*Questions on the material*:
a. Please reproduce a stretch of the olive oil article word for word, starting at the words "When it comes" and ending after the words "EVOO to lower blood sugar and LDL cholesterol after meals.".
b. Decide whether each statement agrees with the olive oil article. Answer yes or no for each, and quote the words from the article that settle it.
(i) The study involved 25 people.
(ii) Researchers added 10 grams of corn oil to the first meal.
(iii) Blood tests were taken before the meals and two hours after them.

*Passage shown*:

Extra virgin olive oil, extra heart help

Extra virgin olive oil may lower blood sugar and cholesterol right after meals, according to a small new study.

When it comes to healthy benefits, extra virgin olive oil may offer near-immediate gratification, according to new research. A small study linked a Mediterranean meal with a few spoonfuls of EVOO to lower blood sugar and LDL cholesterol after meals.

“Lowering (post-meal) blood glucose and cholesterol may be useful to reduce the negative effects of glucose and cholesterol on the cardiovascular system,” lead study author Francesco Violi, a researcher at Sapienza University in Rome, told reuters.com.

Though the study was tiny, involving 25 people, it’s among the first to link a Mediterranean diet containing extra virgin olive oil to lower blood sugar and LDL cholesterol after meals.

For the study, on two separate occasions, researchers gave the healthy subjects a typical Mediterranean lunch. They added 10 grams of EVOO to the first meal. They added 10 grams of corn oil to the second meal. Blood tests conducted before and two hours after the meals found that blood sugar rose after eating in all the participants, which is normal. But blood sugar rose much less after a meal with olive oil compared to one with corn oil. The blood tests also revealed lower levels of low-density lipoprotein, the “bad cholesterol,” among the subjects after eating the meal with the extra olive oil. The results were published in the journal Nutrition and Diabetes.

The research adds to the growing pile of evidence supporting the healthy benefits of the Mediterranean diet. Sales of Mediterranean-style foods, like Greek yogurt, olive oil and hummus, are growing. Hummus sales are so strong, that tobacco farmers in Virginia are switching their farms to chickpeas.

(Source records)
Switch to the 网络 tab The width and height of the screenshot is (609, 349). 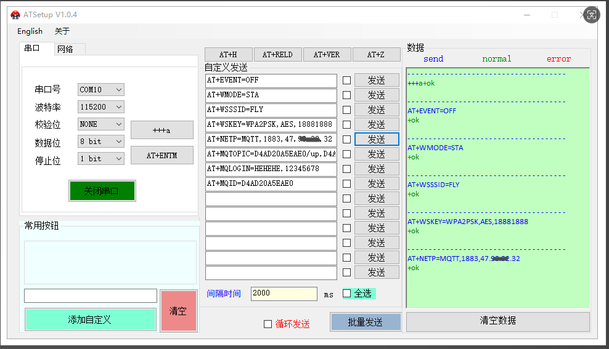[x=65, y=49]
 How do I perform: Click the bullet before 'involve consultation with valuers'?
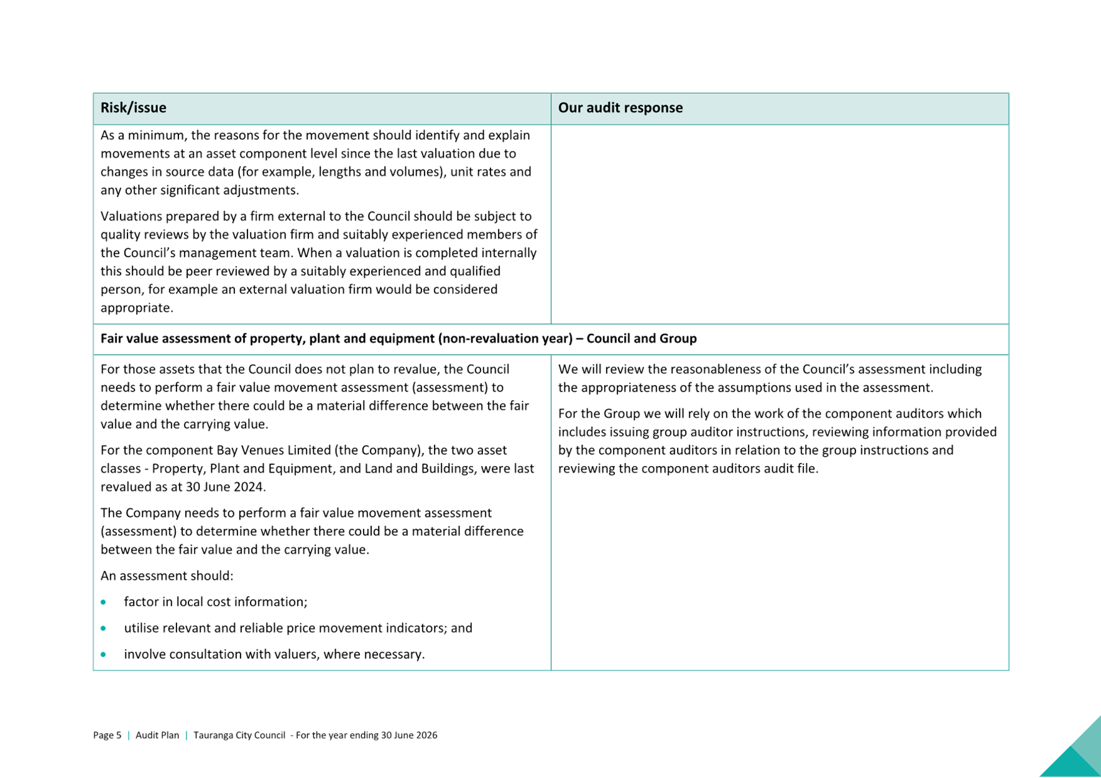(103, 654)
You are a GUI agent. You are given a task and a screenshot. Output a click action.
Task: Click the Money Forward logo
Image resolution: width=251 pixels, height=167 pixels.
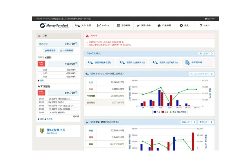(x=55, y=25)
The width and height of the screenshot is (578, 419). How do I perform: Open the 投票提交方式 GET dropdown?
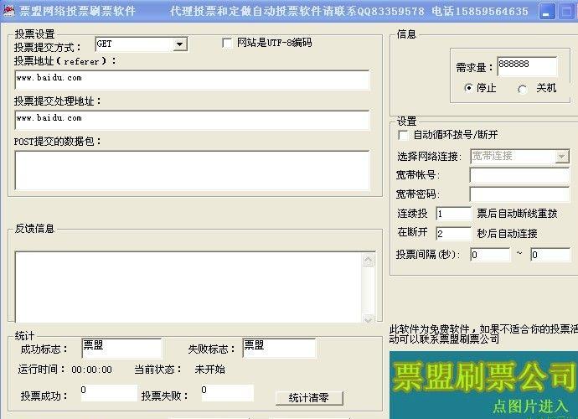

*Responses by item number*:
a.
When it comes to healthy benefits, extra virgin olive oil may offer near-immediate gratification, according to new research. A small study linked a Mediterranean meal with a few spoonfuls of EVOO to lower blood sugar and LDL cholesterol after meals.

b.
(i) Yes: "involving 25 people"
(ii) No: "They added 10 grams of EVOO to the first meal."
(iii) Yes: "Blood tests conducted before and two hours after the meals"